**PROBLEM REQUIREMENTS**: Copy exactly the stretch of data below from the line with "Пиксельная графика (53, 1751)" through the line with "Визуальная новелла (53, 2374)", including both of those lines.

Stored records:
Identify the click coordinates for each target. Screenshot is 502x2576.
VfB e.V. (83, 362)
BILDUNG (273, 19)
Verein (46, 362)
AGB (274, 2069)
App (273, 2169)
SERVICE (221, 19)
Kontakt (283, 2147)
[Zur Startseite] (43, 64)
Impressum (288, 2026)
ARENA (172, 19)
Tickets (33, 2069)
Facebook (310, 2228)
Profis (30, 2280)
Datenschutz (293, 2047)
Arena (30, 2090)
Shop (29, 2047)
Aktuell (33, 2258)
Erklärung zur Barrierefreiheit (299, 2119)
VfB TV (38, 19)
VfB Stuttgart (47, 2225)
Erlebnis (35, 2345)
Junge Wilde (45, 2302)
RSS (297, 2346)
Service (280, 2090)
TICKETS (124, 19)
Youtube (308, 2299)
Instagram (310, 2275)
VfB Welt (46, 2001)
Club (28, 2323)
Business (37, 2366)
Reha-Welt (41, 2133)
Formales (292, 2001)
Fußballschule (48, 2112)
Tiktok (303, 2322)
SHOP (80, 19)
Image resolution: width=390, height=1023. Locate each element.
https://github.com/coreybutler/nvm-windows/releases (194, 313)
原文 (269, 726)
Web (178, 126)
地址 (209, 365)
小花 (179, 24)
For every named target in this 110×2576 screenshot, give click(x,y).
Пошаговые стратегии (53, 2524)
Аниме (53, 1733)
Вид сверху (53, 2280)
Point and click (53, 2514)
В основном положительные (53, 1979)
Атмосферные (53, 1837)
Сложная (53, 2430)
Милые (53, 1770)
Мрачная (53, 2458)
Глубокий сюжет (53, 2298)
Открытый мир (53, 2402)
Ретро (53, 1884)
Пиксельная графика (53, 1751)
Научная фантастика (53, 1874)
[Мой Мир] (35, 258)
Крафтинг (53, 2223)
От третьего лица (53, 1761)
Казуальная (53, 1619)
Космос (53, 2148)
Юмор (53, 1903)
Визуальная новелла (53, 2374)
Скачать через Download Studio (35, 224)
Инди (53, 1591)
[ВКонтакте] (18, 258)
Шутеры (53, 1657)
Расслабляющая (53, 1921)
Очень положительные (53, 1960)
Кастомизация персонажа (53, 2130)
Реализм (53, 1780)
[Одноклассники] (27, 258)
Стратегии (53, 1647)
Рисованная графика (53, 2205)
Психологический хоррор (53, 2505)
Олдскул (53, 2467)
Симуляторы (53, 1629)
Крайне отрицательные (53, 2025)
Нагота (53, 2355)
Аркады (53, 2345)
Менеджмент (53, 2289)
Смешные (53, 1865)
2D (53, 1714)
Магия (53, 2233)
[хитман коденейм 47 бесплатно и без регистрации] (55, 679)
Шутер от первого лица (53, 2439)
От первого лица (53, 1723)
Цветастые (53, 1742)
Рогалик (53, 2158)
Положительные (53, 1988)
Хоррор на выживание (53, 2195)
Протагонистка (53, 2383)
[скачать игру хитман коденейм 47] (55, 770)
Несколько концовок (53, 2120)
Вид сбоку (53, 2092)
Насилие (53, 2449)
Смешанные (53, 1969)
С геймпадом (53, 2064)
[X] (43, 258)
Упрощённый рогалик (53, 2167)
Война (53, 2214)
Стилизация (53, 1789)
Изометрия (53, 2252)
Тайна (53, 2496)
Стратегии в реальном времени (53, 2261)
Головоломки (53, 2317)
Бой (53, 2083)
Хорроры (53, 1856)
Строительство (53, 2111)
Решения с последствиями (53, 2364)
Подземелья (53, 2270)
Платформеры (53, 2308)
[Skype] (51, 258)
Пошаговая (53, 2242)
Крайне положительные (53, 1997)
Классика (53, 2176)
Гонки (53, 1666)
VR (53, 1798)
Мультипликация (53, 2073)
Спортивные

**COMPLETED EXERCISE**:
Пиксельная графика (53, 1751)
Научная фантастика (53, 1874)
[Мой Мир] (35, 258)
Крафтинг (53, 2223)
От третьего лица (53, 1761)
Казуальная (53, 1619)
Космос (53, 2148)
Юмор (53, 1903)
Визуальная новелла (53, 2374)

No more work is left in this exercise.